= Laurent Veydt =

Belgian politician and lawyer

Laurent François Félix Veydt (7 August 1800 – 22 November 1877) was a liberal Belgian Member of Parliament and a Minister.

==Biography==
Veydt was born in Antwerp on 7 August 1880 to Laurent-Guillaume Veydt and Marie-Françoise van Merlen.

Veydt held a Doctor of Law degree. He was a lawyer and company director. He was a major shareholder of the company Société Générale de Belgique, one of the largest Belgian companies at the time.

He was schepen (member of the municipal executive) for the city of Antwerp (1830–1832) and served as a deputy (member of the provincial executive) for the province of Antwerp for two terms; the first term from 1836 to 1838 and the second term from 1841 to 1846.
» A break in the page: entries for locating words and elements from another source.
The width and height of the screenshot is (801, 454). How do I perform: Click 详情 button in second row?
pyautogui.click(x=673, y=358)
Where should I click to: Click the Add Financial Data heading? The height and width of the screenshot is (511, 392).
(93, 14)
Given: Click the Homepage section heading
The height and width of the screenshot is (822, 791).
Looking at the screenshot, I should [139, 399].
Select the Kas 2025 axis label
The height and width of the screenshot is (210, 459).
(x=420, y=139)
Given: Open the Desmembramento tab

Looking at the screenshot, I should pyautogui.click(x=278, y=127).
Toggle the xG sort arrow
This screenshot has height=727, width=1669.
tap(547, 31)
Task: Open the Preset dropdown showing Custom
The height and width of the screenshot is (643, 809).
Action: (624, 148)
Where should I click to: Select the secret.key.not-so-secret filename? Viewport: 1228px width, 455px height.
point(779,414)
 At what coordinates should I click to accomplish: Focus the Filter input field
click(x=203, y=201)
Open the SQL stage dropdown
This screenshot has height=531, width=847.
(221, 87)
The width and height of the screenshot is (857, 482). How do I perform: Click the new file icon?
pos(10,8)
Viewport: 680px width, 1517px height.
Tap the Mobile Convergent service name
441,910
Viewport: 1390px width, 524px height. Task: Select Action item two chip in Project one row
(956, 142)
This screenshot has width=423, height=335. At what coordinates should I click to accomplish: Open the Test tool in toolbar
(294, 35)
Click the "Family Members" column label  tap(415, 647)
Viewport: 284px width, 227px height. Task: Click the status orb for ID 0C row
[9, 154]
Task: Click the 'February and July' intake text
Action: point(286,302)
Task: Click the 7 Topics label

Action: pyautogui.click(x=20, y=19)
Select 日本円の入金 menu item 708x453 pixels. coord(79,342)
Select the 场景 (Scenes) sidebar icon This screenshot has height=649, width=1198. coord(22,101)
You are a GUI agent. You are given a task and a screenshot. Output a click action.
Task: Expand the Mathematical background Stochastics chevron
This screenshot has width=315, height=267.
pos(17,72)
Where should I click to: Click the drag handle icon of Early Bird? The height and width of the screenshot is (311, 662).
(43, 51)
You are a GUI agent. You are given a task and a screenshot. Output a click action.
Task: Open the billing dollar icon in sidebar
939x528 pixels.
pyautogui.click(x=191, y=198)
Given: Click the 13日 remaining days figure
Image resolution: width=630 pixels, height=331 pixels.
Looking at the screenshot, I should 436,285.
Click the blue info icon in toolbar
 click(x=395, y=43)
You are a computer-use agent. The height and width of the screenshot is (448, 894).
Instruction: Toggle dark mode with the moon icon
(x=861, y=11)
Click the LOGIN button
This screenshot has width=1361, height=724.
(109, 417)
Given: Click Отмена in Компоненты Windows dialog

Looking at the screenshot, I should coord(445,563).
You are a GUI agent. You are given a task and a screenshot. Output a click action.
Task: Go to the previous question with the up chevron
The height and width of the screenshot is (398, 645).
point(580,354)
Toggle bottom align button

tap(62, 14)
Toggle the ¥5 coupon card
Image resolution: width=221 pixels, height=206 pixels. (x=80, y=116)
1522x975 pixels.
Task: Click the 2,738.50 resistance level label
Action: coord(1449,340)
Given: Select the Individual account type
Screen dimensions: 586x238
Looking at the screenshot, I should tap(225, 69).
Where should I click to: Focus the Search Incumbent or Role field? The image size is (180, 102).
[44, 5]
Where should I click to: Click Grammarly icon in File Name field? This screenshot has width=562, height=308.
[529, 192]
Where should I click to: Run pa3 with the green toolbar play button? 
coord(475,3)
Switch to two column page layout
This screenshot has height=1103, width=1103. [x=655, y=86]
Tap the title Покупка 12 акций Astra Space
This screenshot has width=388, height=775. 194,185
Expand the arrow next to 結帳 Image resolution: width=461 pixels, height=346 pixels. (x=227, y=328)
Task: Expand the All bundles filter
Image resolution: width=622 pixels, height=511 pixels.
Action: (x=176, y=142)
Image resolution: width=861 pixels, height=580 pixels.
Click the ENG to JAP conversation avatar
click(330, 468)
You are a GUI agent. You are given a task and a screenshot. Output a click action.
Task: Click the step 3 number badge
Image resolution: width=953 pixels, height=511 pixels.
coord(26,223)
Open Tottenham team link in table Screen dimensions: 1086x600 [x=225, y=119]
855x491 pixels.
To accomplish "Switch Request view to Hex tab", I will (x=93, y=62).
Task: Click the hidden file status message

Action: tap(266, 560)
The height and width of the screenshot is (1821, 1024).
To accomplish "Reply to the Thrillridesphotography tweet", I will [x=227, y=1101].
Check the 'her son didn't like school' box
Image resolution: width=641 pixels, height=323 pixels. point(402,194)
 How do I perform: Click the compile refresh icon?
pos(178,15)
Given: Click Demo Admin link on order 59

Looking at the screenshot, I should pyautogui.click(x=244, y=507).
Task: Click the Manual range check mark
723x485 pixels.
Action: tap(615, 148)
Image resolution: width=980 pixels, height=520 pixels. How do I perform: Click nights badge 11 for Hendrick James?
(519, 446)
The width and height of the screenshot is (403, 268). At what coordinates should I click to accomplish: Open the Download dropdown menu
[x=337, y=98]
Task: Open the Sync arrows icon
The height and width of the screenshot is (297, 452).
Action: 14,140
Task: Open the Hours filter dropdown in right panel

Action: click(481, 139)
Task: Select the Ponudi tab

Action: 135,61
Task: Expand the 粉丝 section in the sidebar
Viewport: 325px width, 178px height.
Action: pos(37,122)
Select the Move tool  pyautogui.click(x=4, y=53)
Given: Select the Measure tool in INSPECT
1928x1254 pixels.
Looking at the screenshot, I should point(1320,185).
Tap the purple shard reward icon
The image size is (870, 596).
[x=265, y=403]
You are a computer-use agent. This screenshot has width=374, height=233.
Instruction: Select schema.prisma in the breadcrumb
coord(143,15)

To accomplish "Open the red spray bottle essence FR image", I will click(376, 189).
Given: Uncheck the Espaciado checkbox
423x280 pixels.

He was elected as a Liberal representative for the district of Antwerp in 1845 and held this office until 1859.

From 1847 to 1848, he was Minister of Finance. He retired for health reasons and became director at the Société Générale de Belgique.

After his accession to the leadership of the Société Générale, he served in various capacities of directories of various companies.

==Bibliography==
- E. JACQUES, Un parlementaire et homme d'affaires passionné de culture au XIXe siècle, Laurent Veydt, in: Bulletin de la Classe des Lettres et des Sciences morales et politiques de l'Académie royale de Belgique, 1983.
- Jean-Luc DE PAEPE & Christiane RAINDORF-GERARD, Le Parlement belge, 1831–1894, Brussel, 1996.